2. The following 6 patients had a bedside bronchoscopy performed.
a) Pt #2 Diagnosis of Chronic Respiratory Failure Performed 2/6/17 in ICU Room #2
b) Pt #3 Diagnosis of Acute Hypoxic Respiratory Failure Performed 2/9/17 in ICU Room #9
c) Pt #4 Diagnosis of Chronic Obstructive Pulmonary Disease Performed 2/8/17 in ICU Room #6
d) Pt #5 Diagnosis of Acute Respiratory Distress/Failure Performed 1/9/17 in ICU Room #6
e) Pt #6 Diagnosis of Respiratory Distress Performed 1/11/17 in ICU Room #6
f) Pt #7 Diagnosis of Chronic Obstructive Pulmonary Disease Performed 1/9/17 in ICU Room #6
3. The Director of Quality (E #7) was informed during an interview on 3/17/17 at approximately 3:00 PM. E #7 stated "We are to be following the policy that bronchoscopes are to be done in a negative pressure room."
B. Based on document review, observation, and interview it was determined for 1 of 1 (E#6) staff observed providing care in the radiology department, the Hospital failed to ensure staff wore personal protective equipment (PPE) appropriately.
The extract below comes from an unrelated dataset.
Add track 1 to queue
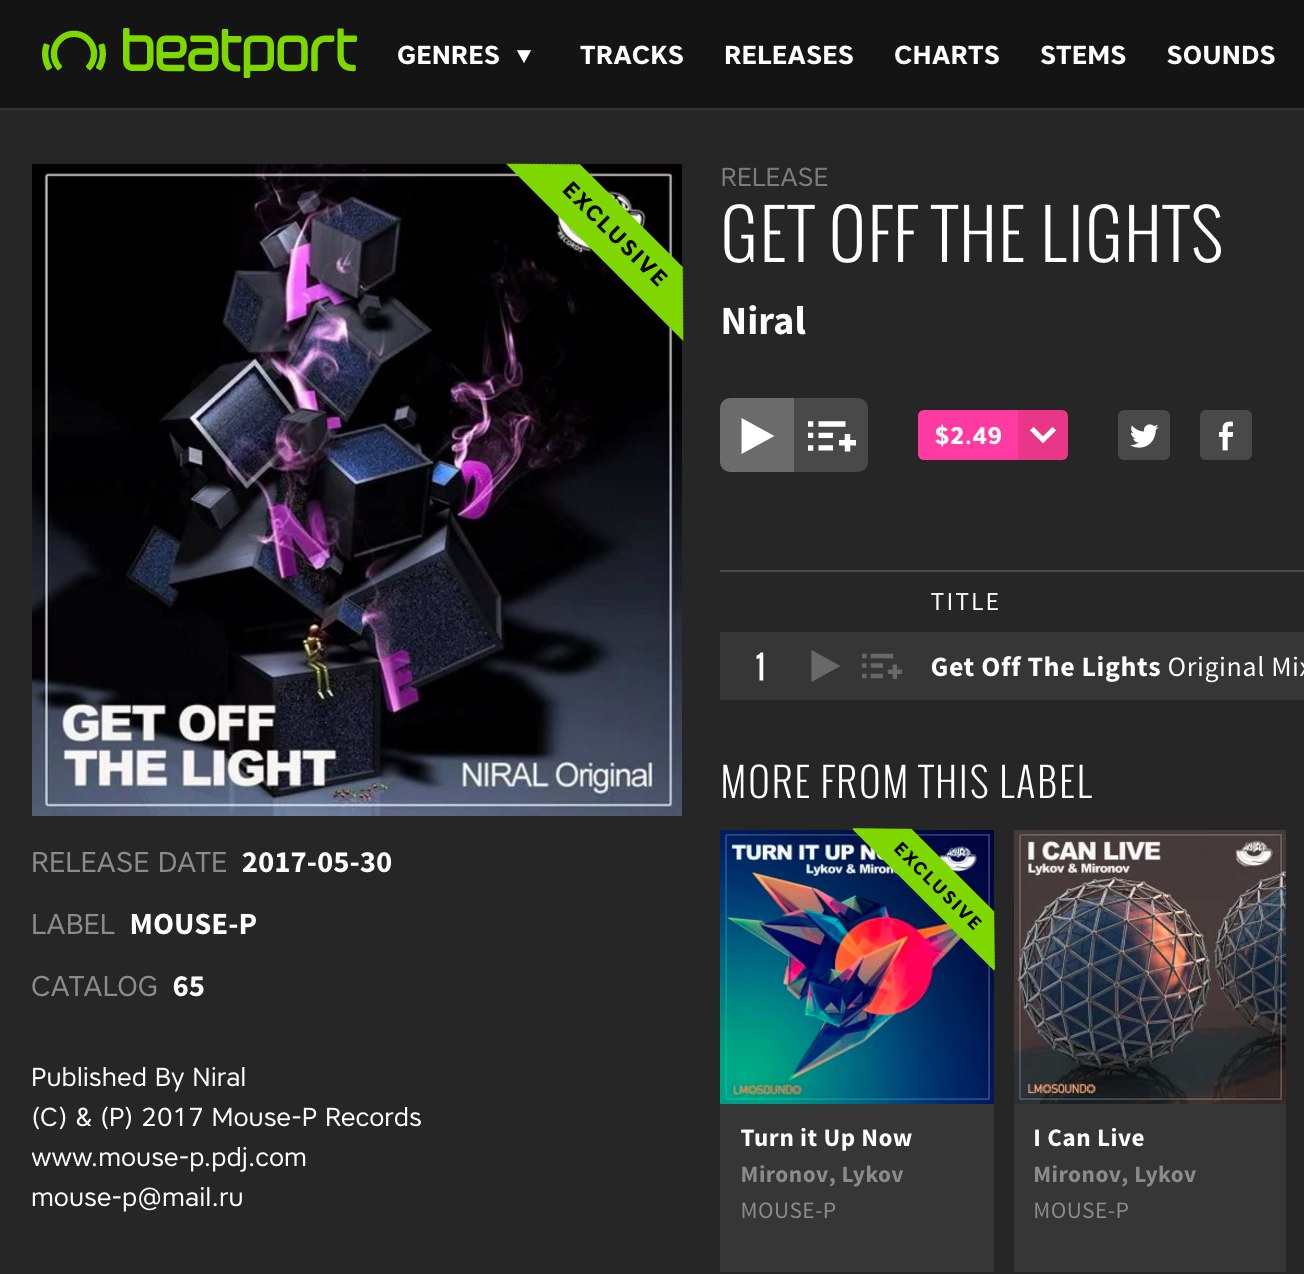Image resolution: width=1304 pixels, height=1274 pixels. pos(881,665)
This has the potential to affect all patients and staff in the Radiology Department.
Findings include:
1. The policy titled "Quality/Patient Safety/Risk Management Infection Prevention and Control" (last reviewed 2/8/17) was reviewed on 3/15/17 at approximately 3:00 PM. The policy indicated under "C. 3. Blood and body secretion precautions must be observed by staff for all patients. Gloves, masks, gowns and eye wear must be worn during procedures that expose the personnel to such secretions."
2. During an observation of a Ultrasound Guided Paracentesis in Radiology department on 3/15/17 on Pt #10 at approximately 10:05 AM, the Ultra Sound Technician (E #6) was observed in the sterile field with facial mask below nose.
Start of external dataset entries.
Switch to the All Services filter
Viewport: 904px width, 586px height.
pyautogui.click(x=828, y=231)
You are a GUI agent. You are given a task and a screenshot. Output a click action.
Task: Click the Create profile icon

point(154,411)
3. The Director of Quality (E #7) was informed during an interview on 3/15/17 at approximately 10:30 AM. E #7 stated "The mask should be covering the nose."
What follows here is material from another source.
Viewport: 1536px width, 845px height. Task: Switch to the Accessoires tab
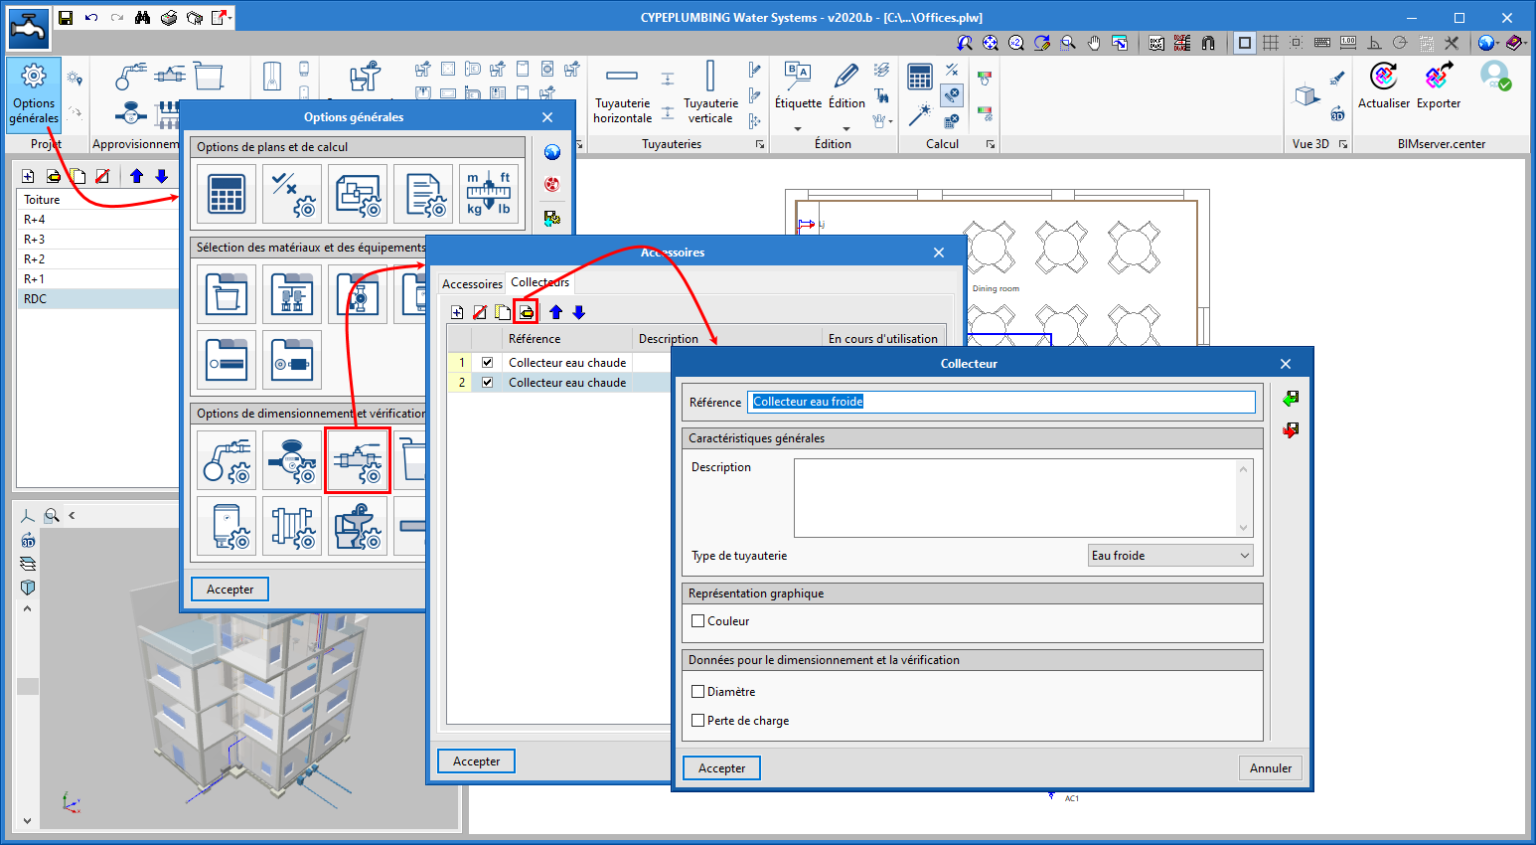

C. Based on document review, observation and interview, it was determined for 3 of 3 staff (MD #4, MD#3, and Registered Nurse/E #8) observed providing care in the radiology department, the Hospital failed to ensure proper hand hygiene was performed as per policy. This has the potential to affect all patients and staff in the radiology department.
Findings include:
1. The policy titled "Hand Hygiene" (last reviewed 8/25/16) was reviewed on 3/15/17 at approximately 4:00 PM.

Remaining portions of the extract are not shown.